Forming a world and populating it with the characters I’ll be living with, and through, for months to come is the most energizing stage for me. I like to go to bustling coffee shops to work during this period, surrounded by the stimulation of human interaction. Some may be inclined to consider novel-writing to be a form of escapism, but I tend to see it as the ultimate engagement with my perceptions of the world. The realities we weave are only as nuanced as our ability to comprehend the one we’re living in. As an exercise in radical empathy, the novel demands a deep dive into perspectives and realms of knowledge that are not my own. I spend hours at my table watching YouTube videos of lady truckers giving advice to other lady truckers about life on the road, reading about signs of dehydration in cattle, or taking notes on Charles Koch’s Market-Based Management® system for a high-level executive inhabiting my pages. For a Lunaapeew character in my current project, I interviewed Brent Stonefish, a friend-of-a-friend-of-my-sister’s from Eelünaapéewi Lahkéewiit (formerly Delaware nation at Moraviantown) near Chatham, Ontario. The interview was recorded, transcribed, thematically analyzed, and then Brent kindly confirmed the thematic analysis for me, correcting any errant details in my perception of his responses. We’ve maintained a connection throughout the process of writing my book, and become friends along the way, which has been truly gratifying. Not every character requires such an intensive methodology, but getting things right is a responsibility I don’t take lightly, especially when it comes to writing Peoples who have traditionally been so misrepresented in Western media and literature.
Then, of course, comes the actual writing. I used to get first drafts down into a notebook, but spontaneously shifted to typing them directly into my laptop for this project. I guess this was an attempt to speed things up a bit, bring my process into the 21st century, but it’s completely backfired on me. I’m spending more and more time ‘getting things right’—rewriting, reworking, and moving things around—before moving on, whereas the notebook functioned more as an initial sketch that allowed me to progress without obsessing over every tiny detail. Regardless, what I have moving forward feels more solid this way, and I’m too stubborn to revert back to my old approach, at least at this point.

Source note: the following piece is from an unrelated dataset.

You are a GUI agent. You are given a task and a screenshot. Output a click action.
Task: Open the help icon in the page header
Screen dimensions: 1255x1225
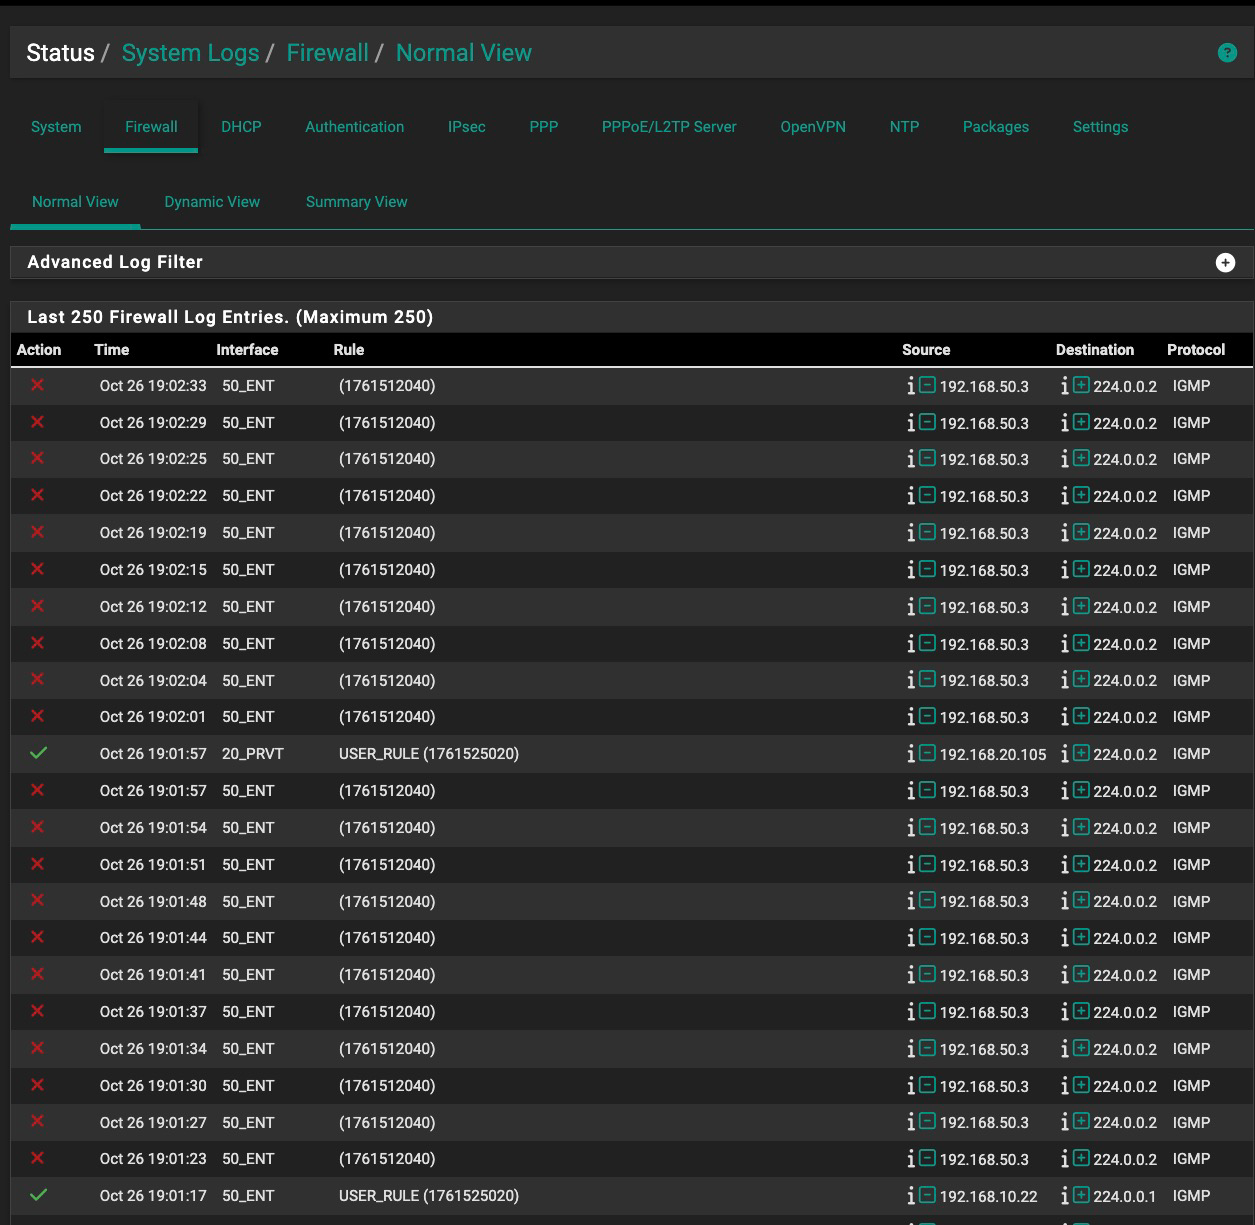point(1227,53)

Of course, writing a book is nowhere as linear as I lay it out here. Breakthroughs have a way of popping up on the metro, or in line at the grocery store, or in dreams. New characters emerge unexpectedly mid-draft, or things I didn’t realize I needed knowledge of spark a new round of research. And I haven’t even mentioned the inevitable editing stages, or the process of working with sensitivity readers that this book will require. These are waiting for me once the project is a more complete, living, breathing entity; a fallible organism animated through hours of secluded labour.
In a time of rapid-fire communication and the expectation of constant creative output, writing a novel feels a little ridiculous. Who would willingly take on a project with no clear end in sight? There’s a hint of masochism in the unabashed embrace of slowness, the dedication to progress that can only be described as glacial. (I’m a slow writer at even the most prolific of times. The fact that my current novel takes place entirely in a traffic jam hasn’t helped my perception of the process).

When it comes down to it, there is no typical writing day, just a consistent surrendering to what needs to be done, and a faith that you will one day get to your destination.



Dean Garlick is a novelist living in Montreal. His first book, The Fish was published in 2010 on Anteism Press and translated into French on Les Allusifs in 2015. His novella, Chloes, was released in 2014.